**** TASK MATERIAL

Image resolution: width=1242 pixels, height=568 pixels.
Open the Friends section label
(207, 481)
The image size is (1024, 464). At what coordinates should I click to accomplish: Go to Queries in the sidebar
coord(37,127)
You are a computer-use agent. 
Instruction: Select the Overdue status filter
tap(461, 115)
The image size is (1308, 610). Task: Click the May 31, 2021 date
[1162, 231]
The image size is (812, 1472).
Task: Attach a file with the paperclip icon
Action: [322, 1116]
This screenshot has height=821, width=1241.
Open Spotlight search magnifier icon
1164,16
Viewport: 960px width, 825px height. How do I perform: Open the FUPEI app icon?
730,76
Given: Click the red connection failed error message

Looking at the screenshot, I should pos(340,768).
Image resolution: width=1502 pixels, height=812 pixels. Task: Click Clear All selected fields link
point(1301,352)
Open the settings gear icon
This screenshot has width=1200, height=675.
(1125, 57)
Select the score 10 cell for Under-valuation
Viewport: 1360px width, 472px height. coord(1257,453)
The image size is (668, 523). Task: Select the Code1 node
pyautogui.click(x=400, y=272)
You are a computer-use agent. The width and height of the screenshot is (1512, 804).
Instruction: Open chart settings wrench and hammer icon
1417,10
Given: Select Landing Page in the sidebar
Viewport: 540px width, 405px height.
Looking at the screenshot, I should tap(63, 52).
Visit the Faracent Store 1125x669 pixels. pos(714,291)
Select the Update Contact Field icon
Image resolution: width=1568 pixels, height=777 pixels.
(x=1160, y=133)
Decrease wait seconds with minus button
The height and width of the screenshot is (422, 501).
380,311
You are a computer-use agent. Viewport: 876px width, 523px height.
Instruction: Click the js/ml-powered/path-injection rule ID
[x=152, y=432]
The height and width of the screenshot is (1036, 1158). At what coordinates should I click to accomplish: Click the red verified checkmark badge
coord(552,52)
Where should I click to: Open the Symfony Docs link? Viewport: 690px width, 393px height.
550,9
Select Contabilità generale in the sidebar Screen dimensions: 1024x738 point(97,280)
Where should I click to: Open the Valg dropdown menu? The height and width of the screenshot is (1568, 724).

********

In full and without alteration, transcribe the listing above.

Image resolution: width=1242 pixels, height=568 pixels.
Open the Friends section label
(207, 481)
The image size is (1024, 464). At what coordinates should I click to accomplish: Go to Queries in the sidebar
coord(37,127)
You are a computer-use agent. 
Instruction: Select the Overdue status filter
tap(461, 115)
The image size is (1308, 610). Task: Click the May 31, 2021 date
[1162, 231]
The image size is (812, 1472).
Task: Attach a file with the paperclip icon
Action: [322, 1116]
This screenshot has height=821, width=1241.
Open Spotlight search magnifier icon
1164,16
Viewport: 960px width, 825px height. How do I perform: Open the FUPEI app icon?
730,76
Given: Click the red connection failed error message

Looking at the screenshot, I should pos(340,768).
Image resolution: width=1502 pixels, height=812 pixels. Task: Click Clear All selected fields link
point(1301,352)
Open the settings gear icon
This screenshot has width=1200, height=675.
(1125, 57)
Select the score 10 cell for Under-valuation
Viewport: 1360px width, 472px height. coord(1257,453)
The image size is (668, 523). Task: Select the Code1 node
pyautogui.click(x=400, y=272)
You are a computer-use agent. The width and height of the screenshot is (1512, 804).
Instruction: Open chart settings wrench and hammer icon
1417,10
Given: Select Landing Page in the sidebar
Viewport: 540px width, 405px height.
Looking at the screenshot, I should tap(63, 52).
Visit the Faracent Store 1125x669 pixels. pos(714,291)
Select the Update Contact Field icon
Image resolution: width=1568 pixels, height=777 pixels.
(x=1160, y=133)
Decrease wait seconds with minus button
The height and width of the screenshot is (422, 501).
380,311
You are a computer-use agent. Viewport: 876px width, 523px height.
Instruction: Click the js/ml-powered/path-injection rule ID
[x=152, y=432]
The height and width of the screenshot is (1036, 1158). At what coordinates should I click to accomplish: Click the red verified checkmark badge
coord(552,52)
Where should I click to: Open the Symfony Docs link? Viewport: 690px width, 393px height.
550,9
Select Contabilità generale in the sidebar Screen dimensions: 1024x738 point(97,280)
Where should I click to: Open the Valg dropdown menu? The height and width of the screenshot is (1568, 724).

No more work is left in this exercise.